3年半の交際を経て迎えた、結婚への大一番。それは、これまでの感謝と未来への誓いを彼女の両親に伝える結婚挨拶の日でした。緊張して彼女の実家へ向かうと……。
3年半で築いた家族のような関係
妻とは、結婚までに3年半付き合いました。
もともと彼女の実家に遊びに行く機会が多く、彼女の両親とも、実家に住んでいた彼女の兄とその子どもたちとも、親交が深かったです。自分でも「すでに家族の一員のように受け入れてもらっているな」と感じていました。
ただ、「結婚挨拶」となれば話は別です。
挨拶当日、いつもと違う彼女の父
結婚挨拶へ行く日。彼女から「両親はいつも通りだよ」と聞いていたものの、人生の節目となる場面。真剣に、誠実に臨もうと決めていたぶん、緊張は隠せませんでした。

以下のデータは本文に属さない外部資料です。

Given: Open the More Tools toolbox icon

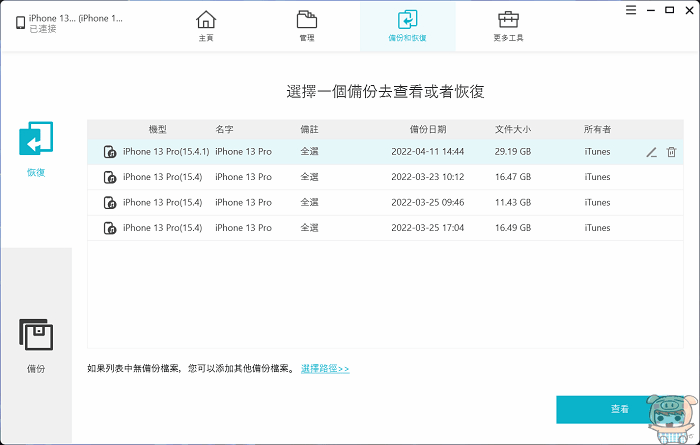Looking at the screenshot, I should (x=508, y=21).
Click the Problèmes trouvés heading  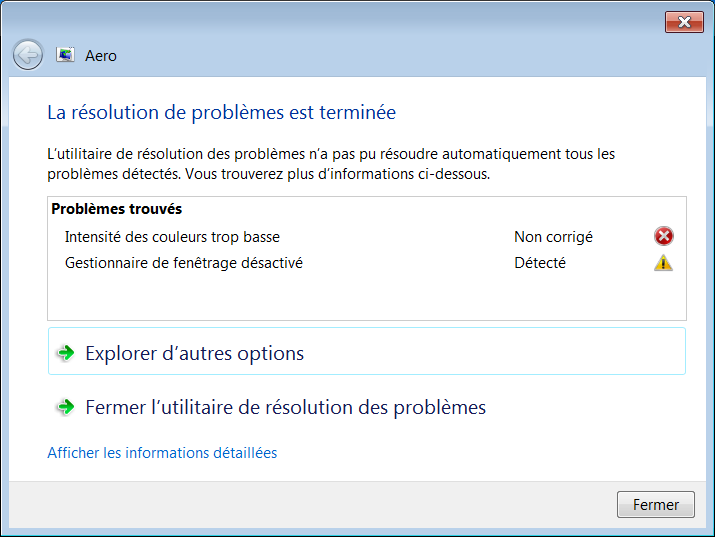[x=117, y=209]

少しの不安と、「これまでも仲良くしてきたし大丈夫だろう」という安堵が入り混じった、複雑な気持ちのまま彼女の実家に行くと、彼女の母や、彼女の兄の子どもたちはいつも通り温かく迎えてくれました。
しかし、彼女の父だけ、表情がいつもと違って見えたのです。固い表情。真剣な眼差し。
まるでドラマのワンシーンのようで、一気に緊張感が走りました。もしかしたら「お前に娘はやらん」と言われるのかもしれない。そんな不安が脳裏をよぎるほどでした。